What needs to be done:
Within the entries below, find the portion that opens with the line containing "[Open menu] (20, 72)" and closes with the line containing "[The Art Store/Commercial". Retype that portion exactly and only.

Data for review:
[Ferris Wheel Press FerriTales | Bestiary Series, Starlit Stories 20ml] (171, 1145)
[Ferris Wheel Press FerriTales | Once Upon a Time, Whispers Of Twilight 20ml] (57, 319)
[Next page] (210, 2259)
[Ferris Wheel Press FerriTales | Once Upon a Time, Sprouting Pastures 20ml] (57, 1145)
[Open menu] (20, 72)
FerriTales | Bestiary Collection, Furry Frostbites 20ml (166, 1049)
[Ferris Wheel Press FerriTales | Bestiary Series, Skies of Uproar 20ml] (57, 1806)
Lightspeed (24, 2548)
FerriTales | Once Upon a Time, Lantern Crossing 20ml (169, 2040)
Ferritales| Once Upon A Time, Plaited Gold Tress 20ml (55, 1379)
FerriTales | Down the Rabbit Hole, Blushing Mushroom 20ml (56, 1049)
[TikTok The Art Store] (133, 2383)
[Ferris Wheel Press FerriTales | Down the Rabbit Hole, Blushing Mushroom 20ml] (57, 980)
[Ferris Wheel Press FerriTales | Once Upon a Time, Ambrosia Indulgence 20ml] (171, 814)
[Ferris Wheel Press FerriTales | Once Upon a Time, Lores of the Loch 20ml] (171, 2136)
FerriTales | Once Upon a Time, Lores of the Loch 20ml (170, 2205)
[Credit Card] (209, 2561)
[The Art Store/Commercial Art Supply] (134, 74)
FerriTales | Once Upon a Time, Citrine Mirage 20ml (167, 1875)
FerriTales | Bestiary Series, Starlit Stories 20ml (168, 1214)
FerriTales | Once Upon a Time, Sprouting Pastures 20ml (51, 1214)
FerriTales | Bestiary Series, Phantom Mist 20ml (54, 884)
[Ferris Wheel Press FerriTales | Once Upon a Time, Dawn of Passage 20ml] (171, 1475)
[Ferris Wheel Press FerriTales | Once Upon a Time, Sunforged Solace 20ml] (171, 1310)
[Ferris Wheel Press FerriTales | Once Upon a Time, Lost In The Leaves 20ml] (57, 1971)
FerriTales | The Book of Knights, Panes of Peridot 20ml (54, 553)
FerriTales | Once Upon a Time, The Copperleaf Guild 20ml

Solution for this exercise:
[Open menu] (20, 72)
FerriTales | Bestiary Collection, Furry Frostbites 20ml (166, 1049)
[Ferris Wheel Press FerriTales | Bestiary Series, Skies of Uproar 20ml] (57, 1806)
Lightspeed (24, 2548)
FerriTales | Once Upon a Time, Lantern Crossing 20ml (169, 2040)
Ferritales| Once Upon A Time, Plaited Gold Tress 20ml (55, 1379)
FerriTales | Down the Rabbit Hole, Blushing Mushroom 20ml (56, 1049)
[TikTok The Art Store] (133, 2383)
[Ferris Wheel Press FerriTales | Down the Rabbit Hole, Blushing Mushroom 20ml] (57, 980)
[Ferris Wheel Press FerriTales | Once Upon a Time, Ambrosia Indulgence 20ml] (171, 814)
[Ferris Wheel Press FerriTales | Once Upon a Time, Lores of the Loch 20ml] (171, 2136)
FerriTales | Once Upon a Time, Lores of the Loch 20ml (170, 2205)
[Credit Card] (209, 2561)
[The Art Store/Commercial Art Supply] (134, 74)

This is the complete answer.